Patriottismo e democrazia, dunque si tengono, poiché, come osservava Lucien Febvre, il grande storico francese fondatore della scuola degli «Annales», la patria «è una parola astratta, presa in prestito, una parola classica, certo; ma che ben presto si è riempito di sostanza umana, di sostanza individuale, di sostanza vissuta». È questa «sostanza» che la legittima, in un certo senso.
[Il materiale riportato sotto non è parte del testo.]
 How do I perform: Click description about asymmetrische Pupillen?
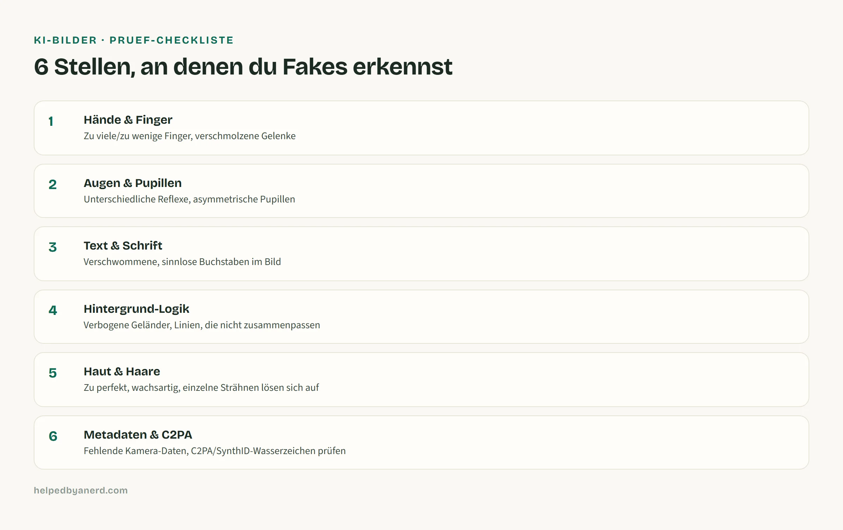point(189,199)
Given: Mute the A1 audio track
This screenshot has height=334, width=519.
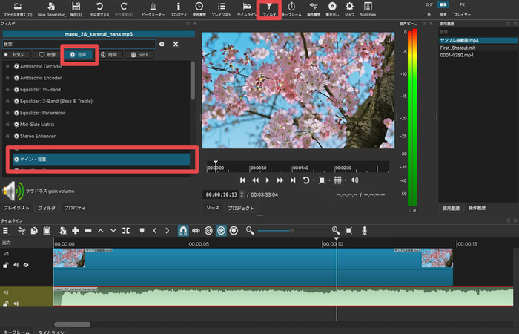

Perciò l’amor di Patria, per come storicamente si è incarnato, può dirsi un’estensione dell’ «amor proprio». I moralisti francesi del Settecento dicevano che ci si ama veramente soltanto amando la Repubblica e alla fine si arriva ad amarla più di se stessi.

Mi chiedo con Henry Jean-Baptiste d’Anguesseau, che scriveva di politica nel Diciottesimo secolo, se davvero il patriottismo che giustifica la passione nazionale, «questo amore pressoché connaturato all’uomo, questa virtù che conosciamo attraverso il sentimento, che acquisiamo attraverso la ragione, che dovremmo seguire per interesse, davvero possiede delle radici profonde nei nostri cuori?» Per quanto possa sembrare strano al debutto dell’arido Ventunesimo secolo, la risposta è assolutamente affermativa. E le radici profonde del patriottismo sono in tante cose che riassumono la nostra identità, ma soprattutto nel sacrificio di chi ha portato e continua a portare nel mondo una certa idea dell’Italia. Come i morti di Nassiriya.

 

 

Bibliografia

1 V. Pérez-Diaz, La lezione spagnola, Il Mulino, Bologna 2003.

2 G. Pansa, Il sangue dei vinti. Quello che accadde in Italia dopo aprile il 25, Sperling & Kupfer, Milano 2003.

3 P. Fassino, L’Italia dei fratelli Cervi, in «L’Unità», 28 dicembre 2003.